Chapter 3 is dedicated to the coherent properties of a single silicon vacancy. It is shown that the ground spin states of single silicon vacancy centers can be optically initialized and read out. In addition, spin-Rabi oscillations of single silicon vacancy are presented for the first time. Next, the spin coherence time at room-temperature is determined by spin-echo measurements, reaching 200 µs. It is further shown, that in the presence of an applied static magnetic field, the Larmor precession of the nuclear fields causes the silicon-vacancy spin-echo signal to collapse and revive. The spin system in combination with hetero-nuclear spin flip-flop processes is responsible for a strong spin-echo-envelope modulation, which causes de-coherence. As shown in the last part of the chapter, nuclear flip-flop processes can be suppressed by using high magnetic fields, leading to a diluted nuclear spin bath. The result suggests that the spin coherence can exceed 2 ms at room temperature and therefore shows comparable performance to other optical defects like the nitrogen vacancy center in diamond.

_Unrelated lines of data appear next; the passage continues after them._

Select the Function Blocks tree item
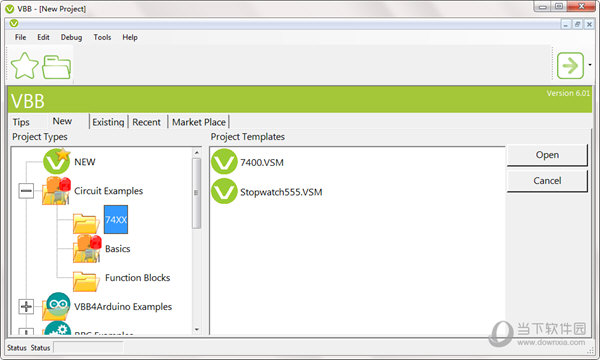 point(137,277)
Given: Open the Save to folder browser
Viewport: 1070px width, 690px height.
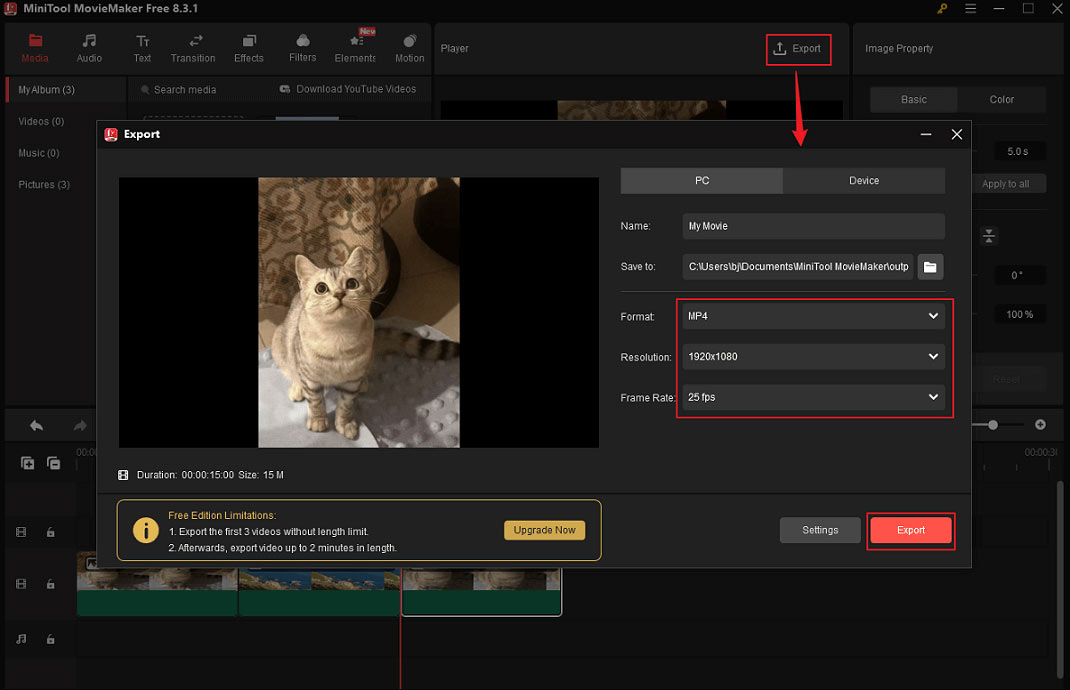Looking at the screenshot, I should (930, 266).
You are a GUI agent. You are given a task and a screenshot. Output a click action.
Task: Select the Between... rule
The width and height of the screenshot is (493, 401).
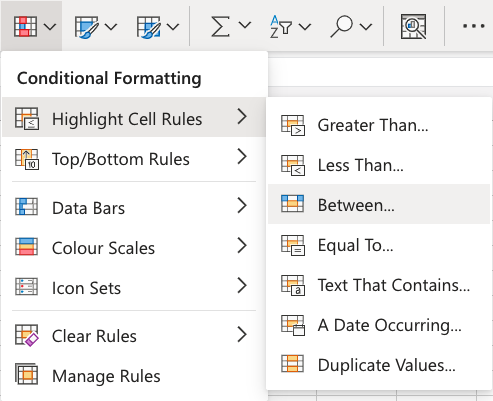(379, 204)
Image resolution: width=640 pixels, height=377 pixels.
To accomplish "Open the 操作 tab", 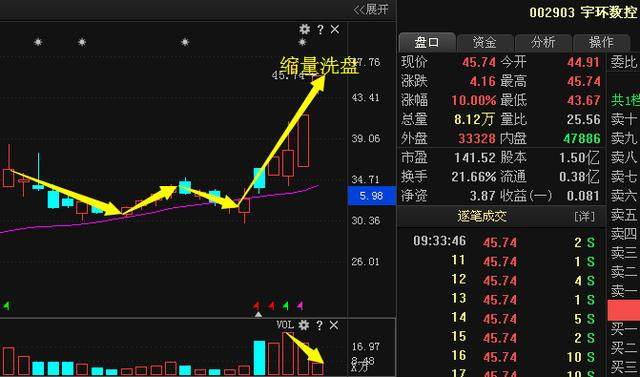I will (601, 42).
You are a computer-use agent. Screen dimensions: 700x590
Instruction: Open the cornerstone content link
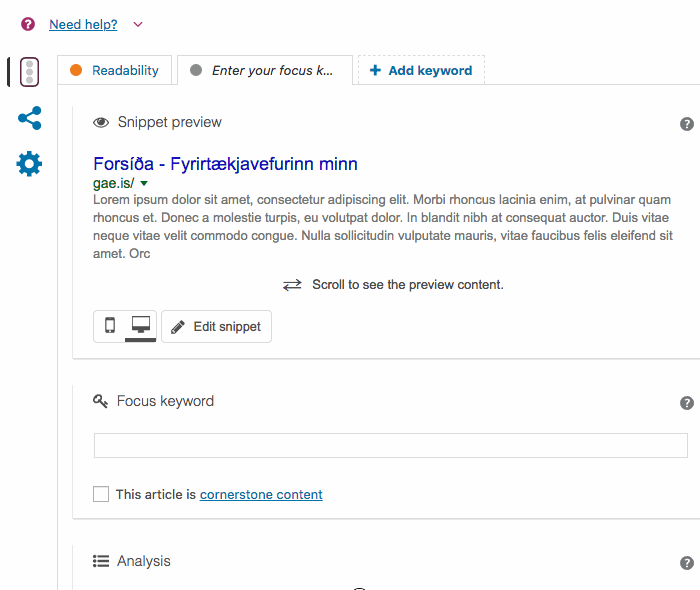point(261,494)
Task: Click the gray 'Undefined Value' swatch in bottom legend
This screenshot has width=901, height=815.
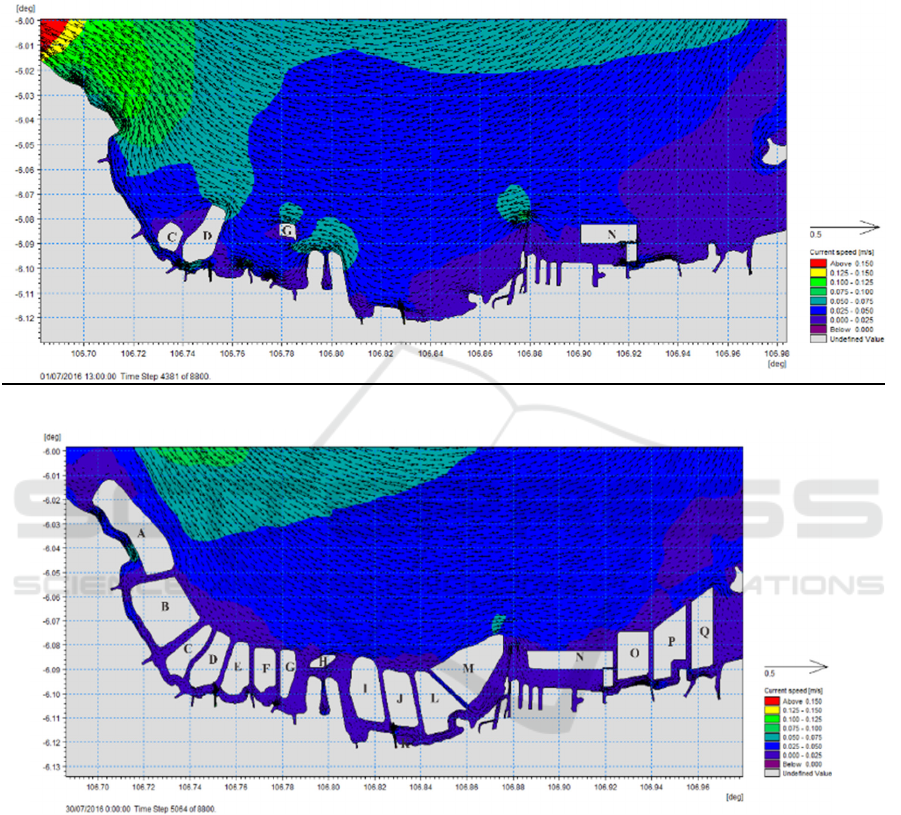Action: [x=769, y=772]
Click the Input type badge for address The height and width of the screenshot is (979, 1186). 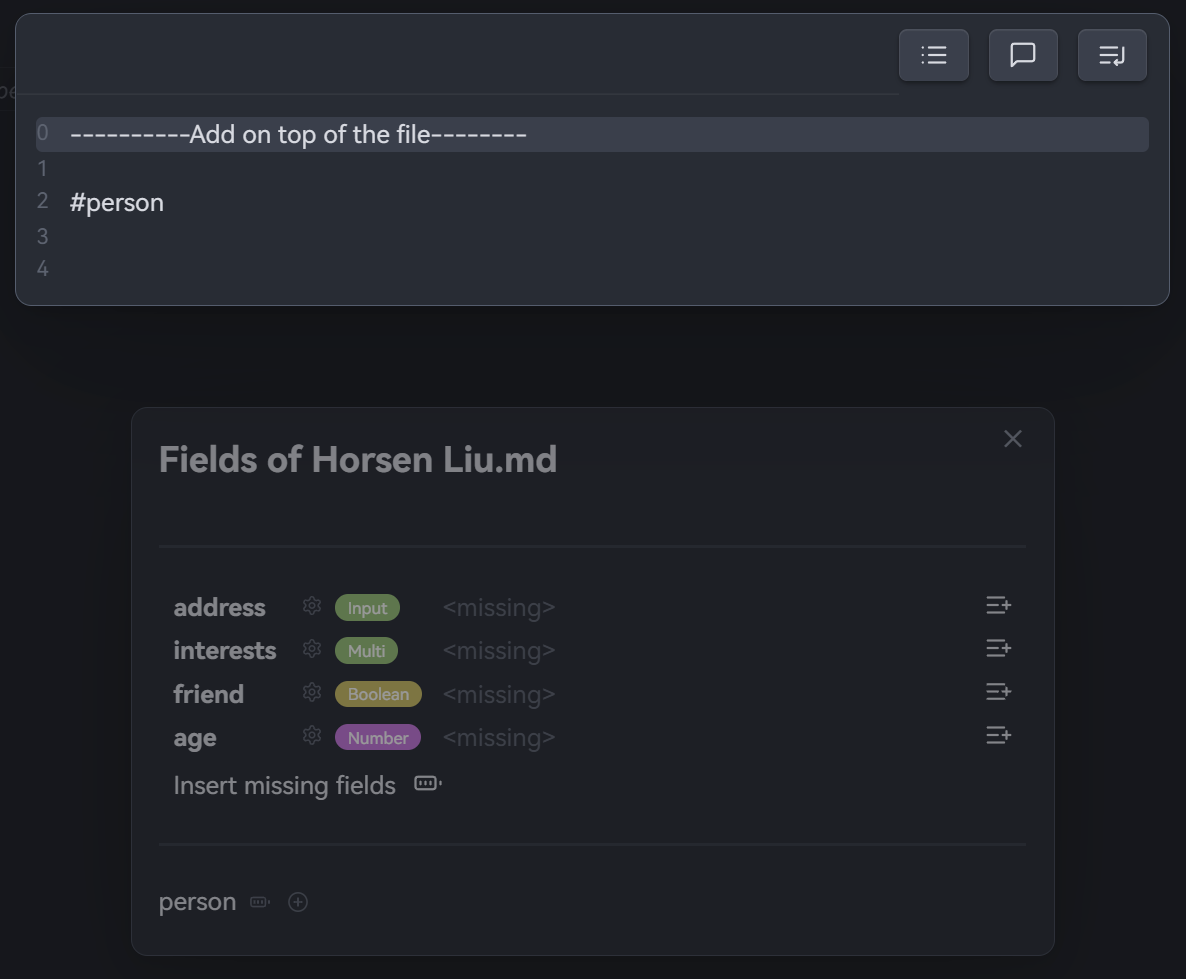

In Chapter 4 a scalable photonic platform on SiC is developed. The presented platform consists of arrays of nanopillars etched into the crystal. These pillars act as waveguides for the embedded color centers. Therefore the fundamental theoretical basics for such waveguides and their simulation are introduced. Then the pillar geometry is optimized by finite-difference time-domain simulation methods, followed by a presentation of the fabrication process. It is further demonstrated, that the photoluminescence is enhanced by a factor of 2 by using a low-NA dry objective.

Chapter 5 presents charge state control of single silicon vacancies. This is achieved by taking advantage of silicon carbide as a very well developed semiconducting material. A p-i-n diode is fabricated using a chemical-vapor-deposition growth technique, which realizes doping control during growth. The fabricated electronic device enables Fermi-level adjustments by applying a bias voltage to the device. The charge state switching is then observed at the interface of the n-type and intrinsic layer by means of confocal scans. Numerical simulations are performed to obtain a deeper understanding of the band diagram of the device and the charge state switching. The results suggest that the charge and recharge behavior of the silicon vacancy site can be strongly influenced by a nearby located carbon vacancy.

In Chapter 7 the finding of hitherto unknown types of bright and stable single photon sources in an electron irradiated silicon carbide diode is presented. Their integration into opto-electronic devices is highly desired since it allows for scalable quantum application devices. For this purpose a laterally aligned p-i-n diode was designed and fabricated. In this structure hitherto unknown quantum emitters were found. It will be demonstrated, that one type of those emitters can be electrically driven, whereas the other type requires optical pumping. Importantly, these emitters feature bright and very well linear-polarized photon emission in the near infrared. These properties are key features for bright single photon sources for quantum communication and quantum interface in a scalable platform. Furthermore, the results suggests that silicon carbide host various potential quantum emitters for scalable opto-electronic quantum devices.